Tuesday, January 25, 2011

We Love Our Students, But Not In A Pervy Way

We have had an influx of new students this week and last at Newmentia. Normally, we get a new kid about every three months, or maybe four. The three we gained in the last two days don't seem like anything to write home about.

The girl, I will excuse for not showing up for class during lunch time, and spending an hour in the library. Sure, most kids would know that their schedule has a class every period, not a free time in the library block. And perhaps, if unsure about where they should be, would just pop into the office and ask. It's your first day, you know. Nobody would begrudge you an escort to class. It's not like Newmentia is a maze of outbuildings and ivy-covered stone walls and secret dungeons. It's ONE long hallway. You can see from one end to the other. The office is in the middle, right across from the open cafeteria. Floor plans don't get much simpler than that.
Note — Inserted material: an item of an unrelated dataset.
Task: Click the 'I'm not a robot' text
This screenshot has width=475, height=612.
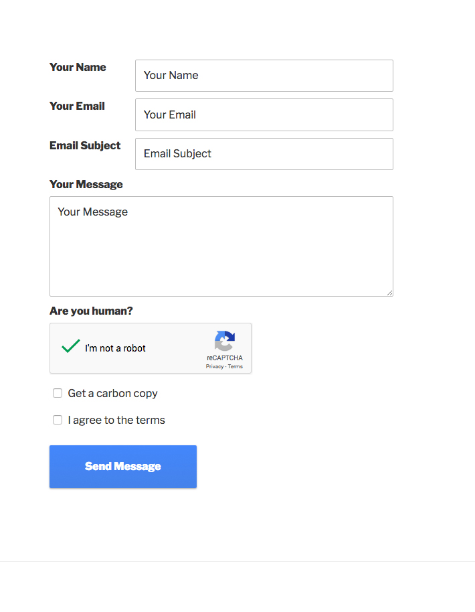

Today's dude I don't know well enough yet to criticize. But I will give him credit for sitting at the end of a lunch table, alone, instead of with the rabble-rousers who usually glom onto the new kid before New Kid knows what hit him. You know. The Sex Club.

Yesterday's new kid apparently crafted a masterpiece on SciMathCrony's desk. An uncommissioned work of art, if you will. And when called on his creative faux pas, just snorted and said, "So?" Which earned him an audience with Mr. Principal, who requested that Mr. Clean find some scrubbing supplies. But Mr. Clean takes his job seriously, and magically erased the classic graphic. Mr. Principal bemoaned young Rembrandt's fate, and Mr. Clean announced the most scathingly brilliant idea: "Let him clean all of the classroom desks." And that was that.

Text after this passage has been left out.